The data:

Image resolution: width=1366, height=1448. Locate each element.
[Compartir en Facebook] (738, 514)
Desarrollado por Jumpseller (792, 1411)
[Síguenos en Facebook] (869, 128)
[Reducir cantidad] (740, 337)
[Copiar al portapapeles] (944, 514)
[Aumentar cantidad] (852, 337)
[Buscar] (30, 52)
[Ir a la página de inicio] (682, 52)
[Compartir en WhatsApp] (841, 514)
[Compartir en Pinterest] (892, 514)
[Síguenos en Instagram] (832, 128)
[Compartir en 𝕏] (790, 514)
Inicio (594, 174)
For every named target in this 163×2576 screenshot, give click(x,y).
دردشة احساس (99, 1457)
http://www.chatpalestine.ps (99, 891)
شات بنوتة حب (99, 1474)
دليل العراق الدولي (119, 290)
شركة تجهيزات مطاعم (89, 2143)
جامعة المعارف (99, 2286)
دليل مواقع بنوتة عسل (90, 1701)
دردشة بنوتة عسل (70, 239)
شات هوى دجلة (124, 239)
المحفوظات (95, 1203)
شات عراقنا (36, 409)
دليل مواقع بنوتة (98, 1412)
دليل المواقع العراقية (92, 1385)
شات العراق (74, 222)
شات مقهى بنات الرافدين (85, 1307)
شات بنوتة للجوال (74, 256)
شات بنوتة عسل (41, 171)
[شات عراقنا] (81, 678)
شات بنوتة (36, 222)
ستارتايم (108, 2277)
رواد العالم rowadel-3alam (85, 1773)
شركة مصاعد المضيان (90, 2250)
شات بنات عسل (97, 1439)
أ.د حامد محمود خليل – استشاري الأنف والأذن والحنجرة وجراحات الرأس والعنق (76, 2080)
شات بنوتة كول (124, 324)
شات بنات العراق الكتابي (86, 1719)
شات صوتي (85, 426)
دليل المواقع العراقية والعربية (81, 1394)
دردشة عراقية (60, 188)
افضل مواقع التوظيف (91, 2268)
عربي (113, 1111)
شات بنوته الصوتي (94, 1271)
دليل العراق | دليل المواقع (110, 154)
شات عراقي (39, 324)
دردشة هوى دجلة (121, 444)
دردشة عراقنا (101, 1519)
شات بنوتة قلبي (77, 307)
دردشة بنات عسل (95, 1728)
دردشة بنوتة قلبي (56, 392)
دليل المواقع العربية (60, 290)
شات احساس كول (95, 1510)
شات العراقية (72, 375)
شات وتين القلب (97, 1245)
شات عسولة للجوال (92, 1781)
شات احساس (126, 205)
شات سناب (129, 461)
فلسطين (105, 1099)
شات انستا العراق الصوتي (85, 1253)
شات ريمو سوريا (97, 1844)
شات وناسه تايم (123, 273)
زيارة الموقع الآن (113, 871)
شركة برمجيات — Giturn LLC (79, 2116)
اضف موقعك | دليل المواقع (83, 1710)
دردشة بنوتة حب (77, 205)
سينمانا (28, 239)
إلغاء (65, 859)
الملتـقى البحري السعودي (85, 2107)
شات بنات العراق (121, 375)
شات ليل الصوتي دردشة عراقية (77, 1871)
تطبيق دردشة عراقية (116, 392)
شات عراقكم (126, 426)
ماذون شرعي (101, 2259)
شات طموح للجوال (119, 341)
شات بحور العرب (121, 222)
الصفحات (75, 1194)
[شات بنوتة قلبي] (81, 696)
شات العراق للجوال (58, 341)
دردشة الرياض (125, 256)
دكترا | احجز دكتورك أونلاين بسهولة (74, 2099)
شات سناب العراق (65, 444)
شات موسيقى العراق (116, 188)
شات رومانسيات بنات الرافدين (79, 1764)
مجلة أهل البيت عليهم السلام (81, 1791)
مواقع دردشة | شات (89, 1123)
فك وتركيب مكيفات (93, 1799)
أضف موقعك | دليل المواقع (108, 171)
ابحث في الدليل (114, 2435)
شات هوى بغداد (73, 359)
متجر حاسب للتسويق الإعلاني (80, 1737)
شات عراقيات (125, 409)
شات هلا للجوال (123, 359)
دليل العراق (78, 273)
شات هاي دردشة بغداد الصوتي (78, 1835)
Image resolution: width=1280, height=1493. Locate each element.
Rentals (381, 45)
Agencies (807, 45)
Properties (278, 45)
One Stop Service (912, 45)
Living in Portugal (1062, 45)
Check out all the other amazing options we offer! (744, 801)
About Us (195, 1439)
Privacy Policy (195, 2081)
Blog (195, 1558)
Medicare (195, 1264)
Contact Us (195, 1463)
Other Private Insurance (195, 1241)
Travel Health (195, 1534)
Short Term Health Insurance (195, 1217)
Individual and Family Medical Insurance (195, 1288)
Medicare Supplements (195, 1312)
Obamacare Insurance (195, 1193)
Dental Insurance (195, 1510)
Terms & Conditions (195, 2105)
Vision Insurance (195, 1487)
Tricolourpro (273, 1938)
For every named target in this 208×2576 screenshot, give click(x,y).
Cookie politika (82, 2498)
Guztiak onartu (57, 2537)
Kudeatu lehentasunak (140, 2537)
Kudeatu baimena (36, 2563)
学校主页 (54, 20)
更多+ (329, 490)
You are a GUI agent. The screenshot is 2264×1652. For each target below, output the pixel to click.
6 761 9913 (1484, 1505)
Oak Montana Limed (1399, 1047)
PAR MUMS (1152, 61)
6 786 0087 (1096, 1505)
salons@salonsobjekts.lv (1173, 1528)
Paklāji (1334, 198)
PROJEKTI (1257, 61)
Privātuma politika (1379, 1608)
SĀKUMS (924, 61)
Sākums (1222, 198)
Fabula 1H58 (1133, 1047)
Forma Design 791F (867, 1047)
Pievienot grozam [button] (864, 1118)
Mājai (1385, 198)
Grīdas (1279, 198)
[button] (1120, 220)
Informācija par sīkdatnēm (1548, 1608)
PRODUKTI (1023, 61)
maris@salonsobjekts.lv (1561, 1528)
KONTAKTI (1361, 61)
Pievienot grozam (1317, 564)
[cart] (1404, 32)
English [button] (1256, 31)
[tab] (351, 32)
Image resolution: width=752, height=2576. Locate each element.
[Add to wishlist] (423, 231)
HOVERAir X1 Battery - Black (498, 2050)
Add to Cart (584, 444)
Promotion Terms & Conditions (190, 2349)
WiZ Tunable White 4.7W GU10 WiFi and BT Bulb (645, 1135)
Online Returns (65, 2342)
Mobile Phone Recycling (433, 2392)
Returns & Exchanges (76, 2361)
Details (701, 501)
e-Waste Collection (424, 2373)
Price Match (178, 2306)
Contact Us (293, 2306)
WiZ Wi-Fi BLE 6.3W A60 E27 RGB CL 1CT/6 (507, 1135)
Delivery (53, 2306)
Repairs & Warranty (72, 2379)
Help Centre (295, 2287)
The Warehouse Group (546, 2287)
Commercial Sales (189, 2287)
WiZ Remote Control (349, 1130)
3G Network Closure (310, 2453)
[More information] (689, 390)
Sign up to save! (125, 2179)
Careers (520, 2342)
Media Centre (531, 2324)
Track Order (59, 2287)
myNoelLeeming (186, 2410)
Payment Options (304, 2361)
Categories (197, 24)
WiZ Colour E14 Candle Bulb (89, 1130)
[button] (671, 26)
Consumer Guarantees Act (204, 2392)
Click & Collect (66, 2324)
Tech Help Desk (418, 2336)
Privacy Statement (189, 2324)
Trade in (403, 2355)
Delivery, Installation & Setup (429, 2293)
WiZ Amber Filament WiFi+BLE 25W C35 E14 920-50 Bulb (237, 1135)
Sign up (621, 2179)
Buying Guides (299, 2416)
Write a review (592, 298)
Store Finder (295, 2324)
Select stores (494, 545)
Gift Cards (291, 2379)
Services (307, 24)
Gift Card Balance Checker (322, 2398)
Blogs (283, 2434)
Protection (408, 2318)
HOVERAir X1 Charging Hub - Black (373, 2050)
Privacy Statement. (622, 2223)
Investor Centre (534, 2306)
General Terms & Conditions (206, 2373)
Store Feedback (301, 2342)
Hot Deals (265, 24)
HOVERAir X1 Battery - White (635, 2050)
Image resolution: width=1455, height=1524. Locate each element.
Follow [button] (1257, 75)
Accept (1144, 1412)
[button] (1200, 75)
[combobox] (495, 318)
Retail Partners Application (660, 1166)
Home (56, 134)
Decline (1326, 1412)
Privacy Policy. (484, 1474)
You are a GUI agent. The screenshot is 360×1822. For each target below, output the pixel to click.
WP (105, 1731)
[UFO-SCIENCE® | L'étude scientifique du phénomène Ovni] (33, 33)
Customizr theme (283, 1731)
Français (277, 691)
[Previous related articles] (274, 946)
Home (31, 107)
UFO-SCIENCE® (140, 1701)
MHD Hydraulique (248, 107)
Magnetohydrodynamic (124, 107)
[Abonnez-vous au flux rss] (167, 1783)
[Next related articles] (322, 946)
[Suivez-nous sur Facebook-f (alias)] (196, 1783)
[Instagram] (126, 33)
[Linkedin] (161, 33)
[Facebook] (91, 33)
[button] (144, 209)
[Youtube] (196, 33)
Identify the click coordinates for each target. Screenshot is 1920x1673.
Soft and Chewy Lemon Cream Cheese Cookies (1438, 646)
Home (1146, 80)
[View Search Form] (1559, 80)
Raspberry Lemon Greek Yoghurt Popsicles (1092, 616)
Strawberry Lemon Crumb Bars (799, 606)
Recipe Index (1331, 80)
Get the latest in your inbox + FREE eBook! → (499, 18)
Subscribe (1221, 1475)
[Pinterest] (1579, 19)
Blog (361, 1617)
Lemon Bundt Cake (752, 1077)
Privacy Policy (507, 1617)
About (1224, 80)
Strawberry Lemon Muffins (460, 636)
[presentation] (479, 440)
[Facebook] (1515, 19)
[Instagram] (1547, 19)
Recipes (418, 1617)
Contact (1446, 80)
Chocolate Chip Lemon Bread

What the exercise asks: Print only what lies in the material above starting at the line with "Privātuma politika (1379, 1608)" and ending at the line with "Protection (408, 2318)", every line exactly as given.

Written response:
Privātuma politika (1379, 1608)
SĀKUMS (924, 61)
Sākums (1222, 198)
Fabula 1H58 (1133, 1047)
Forma Design 791F (867, 1047)
Pievienot grozam [button] (864, 1118)
Mājai (1385, 198)
Grīdas (1279, 198)
[button] (1120, 220)
Informācija par sīkdatnēm (1548, 1608)
PRODUKTI (1023, 61)
maris@salonsobjekts.lv (1561, 1528)
KONTAKTI (1361, 61)
Pievienot grozam (1317, 564)
[cart] (1404, 32)
English [button] (1256, 31)
[tab] (351, 32)
Image resolution: width=752, height=2576. Locate each element.
[Add to wishlist] (423, 231)
HOVERAir X1 Battery - Black (498, 2050)
Add to Cart (584, 444)
Promotion Terms & Conditions (190, 2349)
WiZ Tunable White 4.7W GU10 WiFi and BT Bulb (645, 1135)
Online Returns (65, 2342)
Mobile Phone Recycling (433, 2392)
Returns & Exchanges (76, 2361)
Details (701, 501)
e-Waste Collection (424, 2373)
Price Match (178, 2306)
Contact Us (293, 2306)
WiZ Wi-Fi BLE 6.3W A60 E27 RGB CL 1CT/6 (507, 1135)
Delivery (53, 2306)
Repairs & Warranty (72, 2379)
Help Centre (295, 2287)
The Warehouse Group (546, 2287)
Commercial Sales (189, 2287)
WiZ Remote Control (349, 1130)
3G Network Closure (310, 2453)
[More information] (689, 390)
Sign up to save! (125, 2179)
Careers (520, 2342)
Media Centre (531, 2324)
Track Order (59, 2287)
myNoelLeeming (186, 2410)
Payment Options (304, 2361)
Categories (197, 24)
WiZ Colour E14 Candle Bulb (89, 1130)
[button] (671, 26)
Consumer Guarantees Act (204, 2392)
Click & Collect (66, 2324)
Tech Help Desk (418, 2336)
Privacy Statement (189, 2324)
Trade in (403, 2355)
Delivery, Installation & Setup (429, 2293)
WiZ Amber Filament WiFi+BLE 25W C35 E14 920-50 Bulb (237, 1135)
Sign up (621, 2179)
Buying Guides (299, 2416)
Write a review (592, 298)
Store Finder (295, 2324)
Select stores (494, 545)
Gift Cards (291, 2379)
Services (307, 24)
Gift Card Balance Checker (322, 2398)
Blogs (283, 2434)
Protection (408, 2318)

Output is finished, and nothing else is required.